Directions: Each record below should appear again exactly as written.

(Dataset entries)
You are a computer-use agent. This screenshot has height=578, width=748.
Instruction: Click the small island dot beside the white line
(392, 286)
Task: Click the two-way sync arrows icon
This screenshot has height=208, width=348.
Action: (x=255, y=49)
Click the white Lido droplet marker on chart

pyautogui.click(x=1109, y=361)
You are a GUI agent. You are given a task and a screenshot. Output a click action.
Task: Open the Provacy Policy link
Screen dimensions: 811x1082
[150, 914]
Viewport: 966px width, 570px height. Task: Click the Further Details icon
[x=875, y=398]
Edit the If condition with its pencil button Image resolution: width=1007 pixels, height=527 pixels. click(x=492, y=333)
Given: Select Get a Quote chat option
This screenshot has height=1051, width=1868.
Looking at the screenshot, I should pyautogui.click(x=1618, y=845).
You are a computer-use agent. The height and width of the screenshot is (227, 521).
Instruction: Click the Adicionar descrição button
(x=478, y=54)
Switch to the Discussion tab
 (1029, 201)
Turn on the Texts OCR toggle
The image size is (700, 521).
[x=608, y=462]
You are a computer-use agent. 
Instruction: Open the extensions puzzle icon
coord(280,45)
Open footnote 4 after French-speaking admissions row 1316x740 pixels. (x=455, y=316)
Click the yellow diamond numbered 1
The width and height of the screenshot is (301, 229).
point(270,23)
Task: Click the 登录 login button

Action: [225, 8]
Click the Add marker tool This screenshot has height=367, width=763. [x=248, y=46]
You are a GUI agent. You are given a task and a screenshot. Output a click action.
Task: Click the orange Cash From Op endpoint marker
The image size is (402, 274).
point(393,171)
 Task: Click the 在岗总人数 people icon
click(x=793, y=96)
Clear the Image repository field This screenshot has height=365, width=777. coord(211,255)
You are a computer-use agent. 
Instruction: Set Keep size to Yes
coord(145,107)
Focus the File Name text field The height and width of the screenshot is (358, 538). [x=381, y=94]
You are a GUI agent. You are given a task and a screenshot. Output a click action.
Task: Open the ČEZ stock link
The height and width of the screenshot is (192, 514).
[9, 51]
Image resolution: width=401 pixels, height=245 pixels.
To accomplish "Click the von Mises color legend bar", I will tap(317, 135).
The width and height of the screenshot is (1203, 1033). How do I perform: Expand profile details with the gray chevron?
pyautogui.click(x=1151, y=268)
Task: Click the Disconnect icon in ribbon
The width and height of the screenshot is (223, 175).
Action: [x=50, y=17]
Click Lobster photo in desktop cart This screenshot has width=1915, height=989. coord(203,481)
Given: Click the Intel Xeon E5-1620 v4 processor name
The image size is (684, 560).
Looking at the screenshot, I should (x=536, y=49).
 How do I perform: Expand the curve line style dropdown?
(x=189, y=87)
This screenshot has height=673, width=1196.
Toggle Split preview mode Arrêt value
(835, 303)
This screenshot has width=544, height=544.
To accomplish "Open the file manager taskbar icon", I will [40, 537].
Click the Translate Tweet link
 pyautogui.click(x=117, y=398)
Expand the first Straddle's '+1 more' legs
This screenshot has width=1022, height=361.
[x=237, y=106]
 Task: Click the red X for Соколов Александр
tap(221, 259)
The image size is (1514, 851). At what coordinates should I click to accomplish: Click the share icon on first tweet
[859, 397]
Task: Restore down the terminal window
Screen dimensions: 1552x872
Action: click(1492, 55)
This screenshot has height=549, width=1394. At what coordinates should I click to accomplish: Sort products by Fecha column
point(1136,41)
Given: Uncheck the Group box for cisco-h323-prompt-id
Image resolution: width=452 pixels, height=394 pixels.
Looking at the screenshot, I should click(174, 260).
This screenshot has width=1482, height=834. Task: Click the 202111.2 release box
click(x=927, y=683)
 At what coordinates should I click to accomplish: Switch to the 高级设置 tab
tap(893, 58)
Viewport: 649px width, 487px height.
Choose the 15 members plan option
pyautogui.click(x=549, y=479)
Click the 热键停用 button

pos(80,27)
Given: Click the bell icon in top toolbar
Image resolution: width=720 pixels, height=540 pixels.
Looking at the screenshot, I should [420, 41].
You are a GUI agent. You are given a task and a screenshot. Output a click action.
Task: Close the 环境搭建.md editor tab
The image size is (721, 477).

Solution:
You are a computer-use agent. This screenshot has height=578, width=748.
Instruction: Click the small island dot beside the white line
(392, 286)
Task: Click the two-way sync arrows icon
This screenshot has height=208, width=348.
Action: (x=255, y=49)
Click the white Lido droplet marker on chart

pyautogui.click(x=1109, y=361)
You are a GUI agent. You are given a task and a screenshot. Output a click action.
Task: Open the Provacy Policy link
Screen dimensions: 811x1082
[150, 914]
Viewport: 966px width, 570px height. Task: Click the Further Details icon
[x=875, y=398]
Edit the If condition with its pencil button Image resolution: width=1007 pixels, height=527 pixels. click(x=492, y=333)
Given: Select Get a Quote chat option
This screenshot has height=1051, width=1868.
Looking at the screenshot, I should pyautogui.click(x=1618, y=845).
You are a computer-use agent. The height and width of the screenshot is (227, 521).
Instruction: Click the Adicionar descrição button
(x=478, y=54)
Switch to the Discussion tab
 (1029, 201)
Turn on the Texts OCR toggle
The image size is (700, 521).
[x=608, y=462]
You are a computer-use agent. 
Instruction: Open the extensions puzzle icon
coord(280,45)
Open footnote 4 after French-speaking admissions row 1316x740 pixels. (x=455, y=316)
Click the yellow diamond numbered 1
The width and height of the screenshot is (301, 229).
point(270,23)
Task: Click the 登录 login button

Action: [225, 8]
Click the Add marker tool This screenshot has height=367, width=763. [x=248, y=46]
You are a GUI agent. You are given a task and a screenshot. Output a click action.
Task: Click the orange Cash From Op endpoint marker
The image size is (402, 274).
point(393,171)
 Task: Click the 在岗总人数 people icon
click(x=793, y=96)
Clear the Image repository field This screenshot has height=365, width=777. coord(211,255)
You are a computer-use agent. 
Instruction: Set Keep size to Yes
coord(145,107)
Focus the File Name text field The height and width of the screenshot is (358, 538). [x=381, y=94]
You are a GUI agent. You are given a task and a screenshot. Output a click action.
Task: Open the ČEZ stock link
The height and width of the screenshot is (192, 514).
[9, 51]
Image resolution: width=401 pixels, height=245 pixels.
To accomplish "Click the von Mises color legend bar", I will tap(317, 135).
The width and height of the screenshot is (1203, 1033). How do I perform: Expand profile details with the gray chevron?
pyautogui.click(x=1151, y=268)
Task: Click the Disconnect icon in ribbon
The width and height of the screenshot is (223, 175).
Action: [x=50, y=17]
Click Lobster photo in desktop cart This screenshot has width=1915, height=989. coord(203,481)
Given: Click the Intel Xeon E5-1620 v4 processor name
The image size is (684, 560).
Looking at the screenshot, I should (x=536, y=49).
 How do I perform: Expand the curve line style dropdown?
(x=189, y=87)
This screenshot has height=673, width=1196.
Toggle Split preview mode Arrêt value
(835, 303)
This screenshot has width=544, height=544.
To accomplish "Open the file manager taskbar icon", I will [40, 537].
Click the Translate Tweet link
 pyautogui.click(x=117, y=398)
Expand the first Straddle's '+1 more' legs
This screenshot has width=1022, height=361.
[x=237, y=106]
 Task: Click the red X for Соколов Александр
tap(221, 259)
The image size is (1514, 851). At what coordinates should I click to accomplish: Click the share icon on first tweet
[859, 397]
Task: Restore down the terminal window
Screen dimensions: 1552x872
Action: click(1492, 55)
This screenshot has height=549, width=1394. At what coordinates should I click to accomplish: Sort products by Fecha column
point(1136,41)
Given: Uncheck the Group box for cisco-h323-prompt-id
Image resolution: width=452 pixels, height=394 pixels.
Looking at the screenshot, I should click(174, 260).
This screenshot has width=1482, height=834. Task: Click the 202111.2 release box
click(x=927, y=683)
 At what coordinates should I click to accomplish: Switch to the 高级设置 tab
tap(893, 58)
Viewport: 649px width, 487px height.
Choose the 15 members plan option
pyautogui.click(x=549, y=479)
Click the 热键停用 button

pos(80,27)
Given: Click the bell icon in top toolbar
Image resolution: width=720 pixels, height=540 pixels.
Looking at the screenshot, I should [420, 41].
You are a GUI agent. You are given a task and a screenshot. Output a click action.
Task: Close the 环境搭建.md editor tab
The image size is (721, 477).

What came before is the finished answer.